News/Events

WDI Alum: Changing Course from Assembly Line to Saving Lives

Thursday, February 18, 2016

Note: This is one in an ongoing series of articles profiling past WDI interns and Multidisciplinary Action Project (MAP) team members and their career paths. Additional profiles in the series may be found here.

With an engineering degree in hand, Patricia Griffin said she was probably destined for a job at an auto plant. But while studying for her MBA at Michigan’s Ross School of Business in 2009, she was part of a WDI-sponsored student team that traveled to a Ugandan hospital.

The experience changed her life – and the course of her career.

As part of the project, Griffin examined Kumi Hospital’s inventory management system and saw that it often ran out of life-saving drugs. She worked with the drug warehouse clerk on some basic supply chain management principles.

“In a matter of seven weeks, the hospital had stopped stocking out of essential medicines and patients stopped dying,” Griffin said. “At that point I realized my skill set was valuable and rare in this part of the world and I could either go back to the auto industry to eke out two seconds of additional productivity on an assembly line or return to Africa and save lives. The right choice was obvious to me.”

After earning her MBA, Griffin took a fellowship with LGT Venture Philanthropy working with Bridge International Academies in Kenya. She also oversaw operations at a nonprofit that partnered with local, smallholder farmers in Kenya to grow trees as a cash crop, and served as an adviser for more than a dozen health entrepreneurs in Kenya and Ethiopia for the global development firm Abt Associates.
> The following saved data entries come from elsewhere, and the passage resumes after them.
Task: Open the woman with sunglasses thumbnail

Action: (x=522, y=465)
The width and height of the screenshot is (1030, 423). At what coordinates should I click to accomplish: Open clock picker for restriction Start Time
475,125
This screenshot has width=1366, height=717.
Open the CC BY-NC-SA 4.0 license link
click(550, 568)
These work experiences helped Griffin discover where she could best contribute.

In 2014, she started her own company in Kenya – Inagape – that buys fruit from local farmers, dries it, packages it and then sells it as healthy snacks under the name Snak Afya. Its first product is a dried coconut snack food available at Nairobi stores. Plans are to add a flavored coconut snack food and possibly bottled coconut water.

Running her own startup business, Griffin often harkens back to her experience at Kumi Hospital.
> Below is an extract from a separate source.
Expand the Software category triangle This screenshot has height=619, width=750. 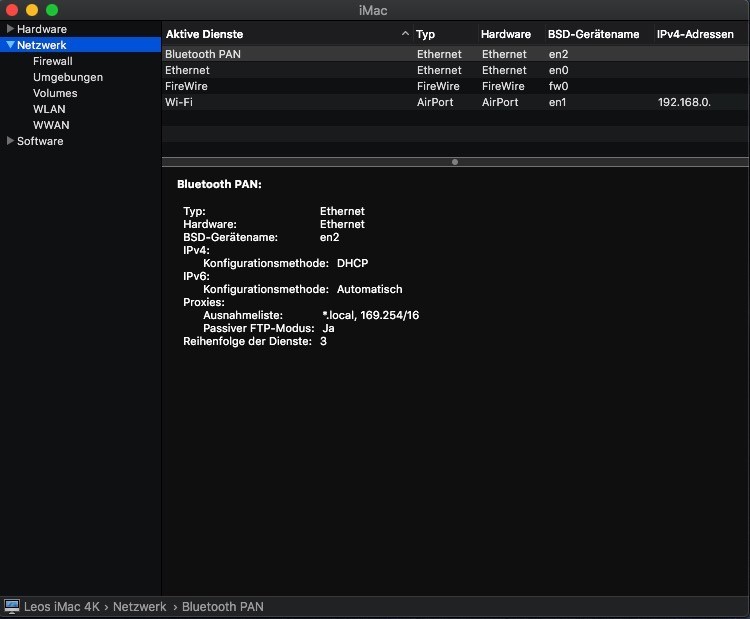point(10,141)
As part of the Kumi project, Griffin and three of her fellow MBA students also worked with the staff at Kumi to cut costs so the facility wouldn’t run out of money at the end of each month.

The student team, part of Ross’ Multidisciplinary Action Projects (MAP) for MBA students, divided expenses into four categories – transport, food, medicine and medical supplies.
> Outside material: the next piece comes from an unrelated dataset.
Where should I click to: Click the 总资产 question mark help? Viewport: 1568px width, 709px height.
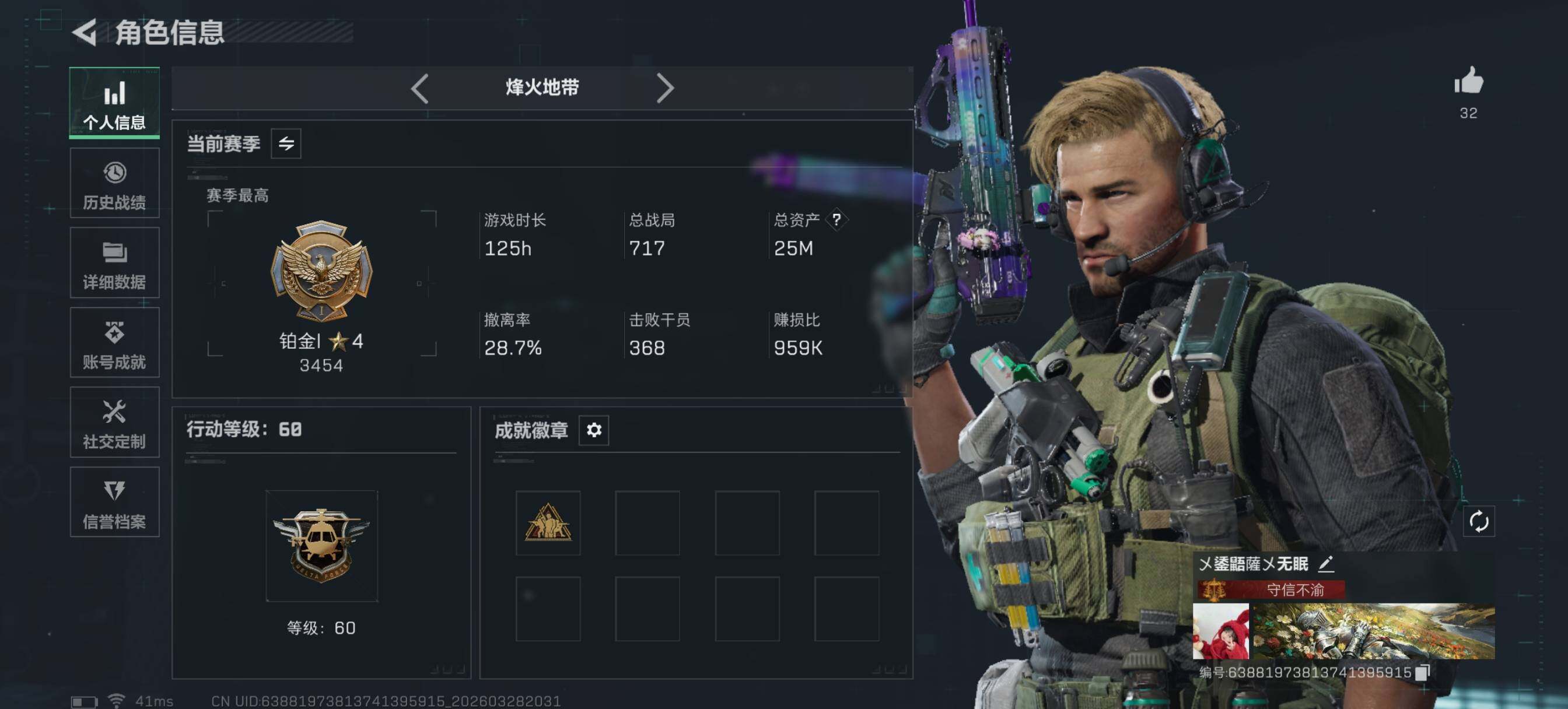tap(837, 220)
“We did a deep dive to see how the money was really being spent,” Griffin said. “At the end of seven weeks, we were able to make several recommendations on cost-saving initiatives and even implement some of the ideas.”

One example was that the hospital had two separate pharmacies serving outpatients and inpatients, but only one set of staff that had to walk about 50 yards between both. The hospital wanted to hire a second staff but the MAP team instead created one pharmacy with two service windows. The solution saved the hospital time and money by eliminating the need to hire more staff and making better use of the existing staff’s time.

When Griffin revisited the hospital in 2013, the two-window pharmacy was still in operation. “We’d spent our last weekend in Uganda executing that cost-saving recommendation, so seeing it still intact and functioning was affirming,” she said.

One of the lessons Griffin learned at Kumi was to ask questions and never assume anything. Like, for instance, why two pharmacies?

“I happened to ask why there were two pharmacy rooms in the first place and the answer I received was nothing I could’ve imagined,” Griffin said. “Apparently, during the Ugandan civil war, guerrilla groups would raid the hospital at gunpoint for medicines to treat wounded fighters in the field.  When all the medicine was stocked in one room, the entire inventory would be stolen. Cleverly, by separating the pharmacy into two rooms, they’d only lose half their stock.”

That story stayed with her. She also reflects on the advice she received from the late C.K. Prahalad, one of her professors at the time, about working at the base of the pyramid. Prahalad encouraged her to sense an opportunity and then take the leap of faith “with both feet.”

“When the going gets tough and I feel like giving up or throwing in the towel, I think back to the number of sacrifices I’ve made to successfully switch careers,” she said. “I also re-read the encouraging note that Prahalad wrote to me on the bottom of my final essay for his class. It reminds me again why I wanted this career in the first place.”

And she thinks back to the lessons from that WDI MAP experience.

“Questioning my assumptions and taking nothing for granted has become a basic mode of operation for how I conduct my career and life,” Griffin said. “That’s a direct result of the MAP experience.”